Task 14 — Decay / sliding window¶
Problem. Add exponential decay: every T items, multiply all counts by γ < 1 (rounding/dropping zeros). Discuss how the guarantee changes to weighted frequencies.
Constraints. Keep counts integer or fixed-point.
Hint. Decay makes "frequency" recency-weighted; document the new threshold semantics.
Expected Output: recent-dominant items rank above stale ones.
Evaluation: correct decay; recency reflected.
Task 15 — Real-data heavy hitters (DDoS-style)¶
Problem. Given a large file of "IP" tokens (one per line, synthetic is fine), find IPs sending more than 0.1% of packets using Misra-Gries (k = 1000) + verification, and report them with exact counts.

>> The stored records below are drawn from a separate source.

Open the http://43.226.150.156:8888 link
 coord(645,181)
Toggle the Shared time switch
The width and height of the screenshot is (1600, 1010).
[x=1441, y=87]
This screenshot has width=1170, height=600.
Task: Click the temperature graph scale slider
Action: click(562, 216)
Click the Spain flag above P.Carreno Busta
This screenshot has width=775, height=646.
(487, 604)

Constraints. Do not load all distinct IPs into a hash map for the first pass; only the ≤ 999 candidates plus a verification pass.
Hint. Stream the file line by line.
Expected Output: the small set of top-talker IPs with exact counts above the 0.1% threshold.
Evaluation: bounded first-pass memory; exact final result.
Benchmark Task¶
Compare performance across all 3 languages. Measure first-pass time vs stream size with
k = 100.
Go¶
package main
import (
"fmt"
"math/rand"
"time"
)
func misraGries(stream []int, k int) map[int]int {
c := map[int]int{}
for _, x := range stream {
if _, ok := c[x]; ok {
c[x]++
} else if len(c) < k-1 {
c[x] = 1
} else {
for key := range c {
c[key]--
if c[key] == 0 {
delete(c, key)
}
}
}
}
return c
}
func main() {
for _, n := range []int{10000, 100000, 1000000} {
stream := make([]int, n)
for i := range stream {
stream[i] = rand.Intn(5000)
}
start := time.Now()
misraGries(stream, 100)
fmt.Printf("n=%8d: %.1f ms\n", n, float64(time.Since(start).Microseconds())/1000.0)
}
}
Java¶
import java.util.*;
public class Benchmark {
static Map<Integer,Integer> misraGries(int[] stream, int k) {
Map<Integer,Integer> c = new HashMap<>();
for (int x : stream) {
if (c.containsKey(x)) c.put(x, c.get(x)+1);
else if (c.size() < k-1) c.put(x, 1);
else {
var it = c.entrySet().iterator();
while (it.hasNext()) {
var e = it.next();
if (e.getValue() == 1) it.remove(); else e.setValue(e.getValue()-1);
}
}
}
return c;
}
public static void main(String[] args) {
Random rnd = new Random(1);
for (int n : new int[]{10000, 100000, 1000000}) {
int[] stream = new int[n];
for (int i = 0; i < n; i++) stream[i] = rnd.nextInt(5000);
long start = System.nanoTime();
misraGries(stream, 100);
System.out.printf("n=%8d: %.1f ms%n", n, (System.nanoTime()-start)/1e6);
}
}
}
Python¶
import random, time
def misra_gries(stream, k):
c = {}
for x in stream:
if x in c:
c[x] += 1
elif len(c) < k - 1:
c[x] = 1
else:
for key in list(c):
c[key] -= 1
if c[key] == 0:
del c[key]
return c
if __name__ == "__main__":
for n in (10_000, 100_000, 1_000_000):
stream = [random.randint(0, 4999) for _ in range(n)]
t = time.perf_counter()
misra_gries(stream, 100)
print(f"n={n:>9}: {(time.perf_counter()-t)*1000:.1f} ms")
Goal: observe near-linear scaling in n (the first pass is O(n) amortized), and compare the constant factors across languages. Try raising k and the distinct-value range to see how decrement-all frequency affects runtime.